Match pie was steak and Woodforde's ale. The gravy was incredible and the meat was good quality too (lucky, because I can be quite suspicious of meat in pies... anything could be lurking under the pastry). The vegetarian option was Mediterranean vegetables in a tomato sauce and even featured pieces of aubergine. I reckon that is highly exotic for a football pie.
Post-match I couldn't help but wonder why I had never made a pie. So, I took inspiration and instruction from a recipe for parsnip and steak pie in Gregg-cuddly-cockney-of-MasterChef-fame-Wallace's A cook's year in order to come up with a Norwich city "match pie" of my own. 'ere we go...
a dash of sunflower oil, a knob of butter, 450g stewing steak, 1 onion finely sliced, 1 tbsp flour, 250ml vegetable stock, 150ml Broadside ale, 1 tsp thyme, 1 teaspoon Colman's wholegrain mustard, 1 tsp Marmite, 450g mix of parsnips and carrots thickly sliced, 250g puff pastry
Preheat the oven to 180 C - melt oil and butter - brown meat - remove meat and place in pie dish - sweat onions - add flour - fry for a few minutes - add stock and boil - add ale, thyme, mustard and marmite - bring to the boil and pour the sauce over the meat - braise in the oven for an hour - meanwhile blanch parsnips and carrots in boiling water for 3 minutes - drain - [time passes] - add vegetables to the meat - braise meat and veg for a further hour - leave for a few hours or overnight to cool - [did I mention this is a delayed gratification pie?]

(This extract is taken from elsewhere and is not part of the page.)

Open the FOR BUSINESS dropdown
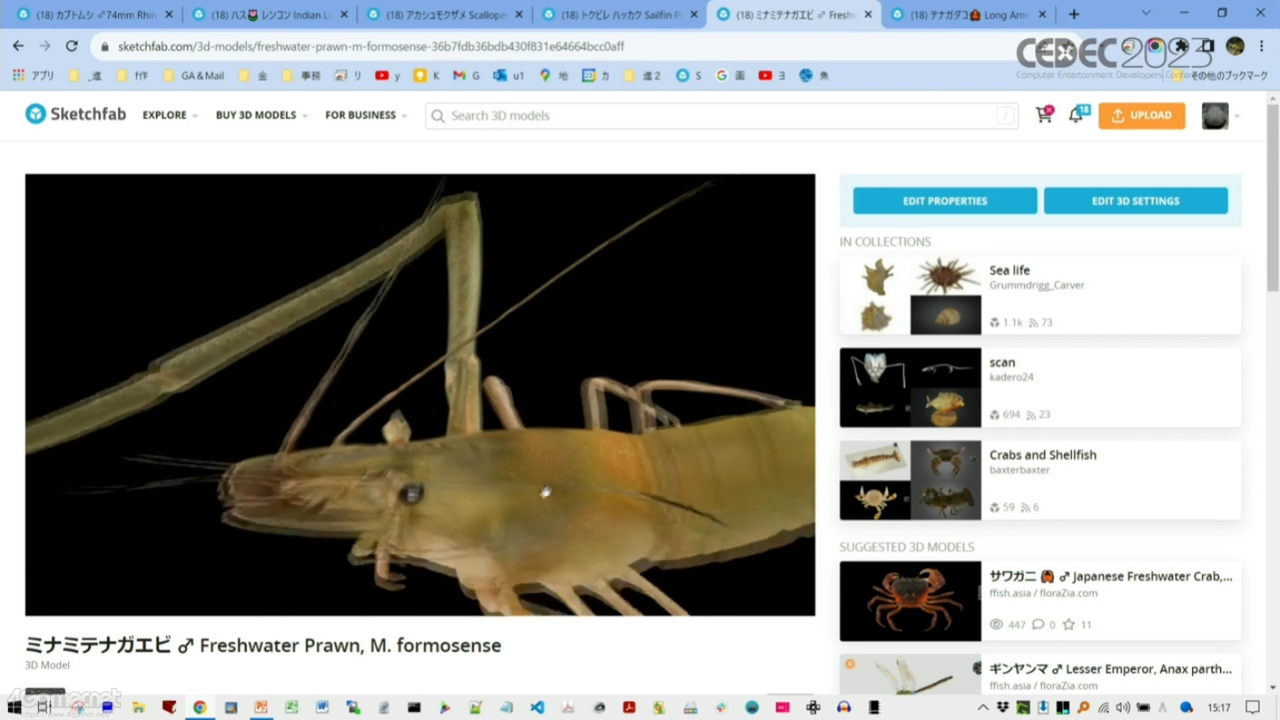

- preheat the oven to 220 C - roll out pastry on a floured surface until it is larger than the pie dish - cut 2.5cm strips and stick these to the edge of the pie dish with water - place the pastry on top of the pie - push the pastry together firmly at the edges to seal - make pastry leaves to decorate if you fancy (I did) - glaze with milk or beaten egg - bake for 30 minutes.
A little over-golden brown perhaps but I don't mind. Look, I made a pie!